Most credit card review sites assign scores based on a fixed rubric, a checklist of benefits weighted by what the reviewer thinks matters.
The problem with that approach is obvious: what matters to a frequent flyer is irrelevant to someone who just wants cashback on Swiggy orders.
Monzy scores cards differently.
Our scores are situation or spend-specific, derived from the same recommendation engine we use to match real users to cards every day.
A Monzy Score is always shown alongside the persona it was calculated for, for example, "7.1 / 10 for online shoppers" or "5.8 / 10 for frequent flyers."
The same card may carry different scores for different personas, and that is intentional. It reflects reality: there is no single best credit card, only the best card for a specific set of priorities.
The score is recalculated automatically whenever our recommendation logic is updated, so it stays consistent with what our engine would actually recommend, not what a static rubric from two years ago would suggest.

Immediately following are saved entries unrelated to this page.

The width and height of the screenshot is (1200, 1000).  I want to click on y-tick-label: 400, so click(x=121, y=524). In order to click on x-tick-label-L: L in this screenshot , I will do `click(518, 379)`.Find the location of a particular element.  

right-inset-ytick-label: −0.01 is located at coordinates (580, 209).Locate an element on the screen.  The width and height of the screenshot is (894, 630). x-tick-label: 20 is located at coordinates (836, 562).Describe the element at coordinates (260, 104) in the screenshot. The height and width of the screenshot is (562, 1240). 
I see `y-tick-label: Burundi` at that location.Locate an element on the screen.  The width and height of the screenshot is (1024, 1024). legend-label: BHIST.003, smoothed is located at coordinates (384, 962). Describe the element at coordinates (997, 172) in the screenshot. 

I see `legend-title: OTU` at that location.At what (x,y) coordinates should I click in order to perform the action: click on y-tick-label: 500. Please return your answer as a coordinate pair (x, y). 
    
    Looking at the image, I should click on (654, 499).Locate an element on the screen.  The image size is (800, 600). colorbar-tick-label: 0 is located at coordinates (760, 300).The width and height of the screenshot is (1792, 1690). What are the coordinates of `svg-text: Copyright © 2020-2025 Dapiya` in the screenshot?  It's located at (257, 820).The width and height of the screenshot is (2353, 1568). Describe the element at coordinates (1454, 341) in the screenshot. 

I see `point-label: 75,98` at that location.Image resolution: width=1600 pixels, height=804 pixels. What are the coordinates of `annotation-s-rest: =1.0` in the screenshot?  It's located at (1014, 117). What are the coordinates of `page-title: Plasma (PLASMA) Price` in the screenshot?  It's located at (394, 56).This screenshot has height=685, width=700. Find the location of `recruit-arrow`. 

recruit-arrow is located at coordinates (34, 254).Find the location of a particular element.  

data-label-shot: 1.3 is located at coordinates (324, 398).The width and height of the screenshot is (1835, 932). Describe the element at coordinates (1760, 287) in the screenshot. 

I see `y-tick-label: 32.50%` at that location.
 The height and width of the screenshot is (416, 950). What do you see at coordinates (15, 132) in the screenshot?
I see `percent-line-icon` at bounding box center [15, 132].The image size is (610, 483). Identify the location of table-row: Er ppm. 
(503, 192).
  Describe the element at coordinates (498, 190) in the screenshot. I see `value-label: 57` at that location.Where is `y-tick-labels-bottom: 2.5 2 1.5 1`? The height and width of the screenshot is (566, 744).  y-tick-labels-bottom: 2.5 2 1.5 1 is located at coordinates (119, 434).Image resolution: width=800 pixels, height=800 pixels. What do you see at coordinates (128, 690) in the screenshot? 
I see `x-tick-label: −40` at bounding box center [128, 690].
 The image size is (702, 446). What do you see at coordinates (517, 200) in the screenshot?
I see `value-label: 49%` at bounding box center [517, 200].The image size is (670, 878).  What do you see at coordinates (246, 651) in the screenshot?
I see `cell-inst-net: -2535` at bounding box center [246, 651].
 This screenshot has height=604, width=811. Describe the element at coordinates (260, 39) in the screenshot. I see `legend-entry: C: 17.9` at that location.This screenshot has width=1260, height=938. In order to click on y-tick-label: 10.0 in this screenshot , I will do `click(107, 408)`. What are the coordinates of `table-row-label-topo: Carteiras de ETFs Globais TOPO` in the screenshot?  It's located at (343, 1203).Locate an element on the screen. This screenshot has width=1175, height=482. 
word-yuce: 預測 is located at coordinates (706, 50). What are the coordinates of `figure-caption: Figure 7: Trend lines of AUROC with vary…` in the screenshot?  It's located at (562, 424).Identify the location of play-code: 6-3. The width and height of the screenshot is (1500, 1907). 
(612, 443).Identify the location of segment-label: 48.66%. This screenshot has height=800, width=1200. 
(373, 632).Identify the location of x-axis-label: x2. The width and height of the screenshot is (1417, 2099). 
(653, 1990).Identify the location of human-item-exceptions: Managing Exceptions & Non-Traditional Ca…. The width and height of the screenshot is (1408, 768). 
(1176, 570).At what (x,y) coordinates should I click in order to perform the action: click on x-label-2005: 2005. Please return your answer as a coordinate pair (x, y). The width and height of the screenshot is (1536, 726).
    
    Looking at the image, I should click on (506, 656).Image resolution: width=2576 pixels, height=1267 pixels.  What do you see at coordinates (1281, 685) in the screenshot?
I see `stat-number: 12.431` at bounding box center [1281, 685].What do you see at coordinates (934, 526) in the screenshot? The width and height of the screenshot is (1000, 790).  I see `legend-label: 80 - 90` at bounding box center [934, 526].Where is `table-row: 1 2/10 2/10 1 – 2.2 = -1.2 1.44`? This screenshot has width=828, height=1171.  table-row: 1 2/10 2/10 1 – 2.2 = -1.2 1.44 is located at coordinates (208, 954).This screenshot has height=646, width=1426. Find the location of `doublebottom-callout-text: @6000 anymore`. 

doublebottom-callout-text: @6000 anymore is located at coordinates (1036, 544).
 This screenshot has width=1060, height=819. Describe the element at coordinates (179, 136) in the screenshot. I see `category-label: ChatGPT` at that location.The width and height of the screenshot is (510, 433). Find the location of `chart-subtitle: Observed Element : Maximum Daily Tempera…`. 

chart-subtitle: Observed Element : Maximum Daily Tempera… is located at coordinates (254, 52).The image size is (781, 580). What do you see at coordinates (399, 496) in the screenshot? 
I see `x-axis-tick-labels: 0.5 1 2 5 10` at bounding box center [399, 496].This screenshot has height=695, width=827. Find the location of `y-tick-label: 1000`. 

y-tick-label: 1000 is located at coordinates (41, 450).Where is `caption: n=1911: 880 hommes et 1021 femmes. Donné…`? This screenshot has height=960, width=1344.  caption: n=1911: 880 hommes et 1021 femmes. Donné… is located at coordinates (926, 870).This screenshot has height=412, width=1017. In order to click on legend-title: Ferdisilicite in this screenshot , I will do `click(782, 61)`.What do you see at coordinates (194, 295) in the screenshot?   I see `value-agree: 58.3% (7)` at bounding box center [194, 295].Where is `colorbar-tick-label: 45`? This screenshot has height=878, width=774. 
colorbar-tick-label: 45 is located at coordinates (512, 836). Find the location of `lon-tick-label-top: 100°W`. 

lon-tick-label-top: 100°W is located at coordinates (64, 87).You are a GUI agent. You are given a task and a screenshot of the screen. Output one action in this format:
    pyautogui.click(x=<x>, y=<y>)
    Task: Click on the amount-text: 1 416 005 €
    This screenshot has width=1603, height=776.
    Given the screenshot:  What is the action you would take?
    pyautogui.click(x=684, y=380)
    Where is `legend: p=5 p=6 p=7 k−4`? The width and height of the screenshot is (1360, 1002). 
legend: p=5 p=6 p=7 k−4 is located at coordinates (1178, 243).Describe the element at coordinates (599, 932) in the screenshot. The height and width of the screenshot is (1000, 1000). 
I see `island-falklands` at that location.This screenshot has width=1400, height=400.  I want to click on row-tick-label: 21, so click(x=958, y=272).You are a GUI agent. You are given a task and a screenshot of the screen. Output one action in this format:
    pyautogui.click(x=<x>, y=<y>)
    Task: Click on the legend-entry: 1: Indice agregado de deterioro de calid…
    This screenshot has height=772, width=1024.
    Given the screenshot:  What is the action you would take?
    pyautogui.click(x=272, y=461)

Here is exactly how our scoring methodology works:
Before anything else, we ask your preferences. Based on that, we identify which benefit categories genuinely move the needle for you.
We do this by running a simulated preference exercise across benefit attributes — things like extra rewards on online shopping, dining benefits, lounge access, fuel cashback, entertainment perks, and so on.
Attributes that you consistently rate as important get positive weight. Attributes you consistently deprioritise get negative weight.
A card is then scored by how well its actual benefits align with that weight.
A card packed with golf benefits and international lounge access scores poorly for a user whose top priorities are Swiggy and Amazon.
A flat cashback card with no travel perks scores poorly for a frequent flyer.
Both scores are correct, for those users.
From the shortlist, we filter out based on 3 fundamental questions about credit cards:
These three choices eliminate many irrelevant choices.
A cashback seeker should never be matched against a rewards or miles card, and a lifetime-free preference should not be matched with premium paid cards.
Finally, we check whether the card's overall benefit profile genuinely matches the preferences revealed in the first step — not just on individual attributes, but as a complete package.
This catches cases where a card looks good on paper but is a poor fit in practice, for example a card with a strong online cashback rate but an exclusion list so long that most of a typical user’s spend earns nothing.
Cards that pass this validation cleanly receive a higher confidence score.
Cards where there is a meaningful mismatch between headline benefits and real-world fit are scored lower and flagged accordingly.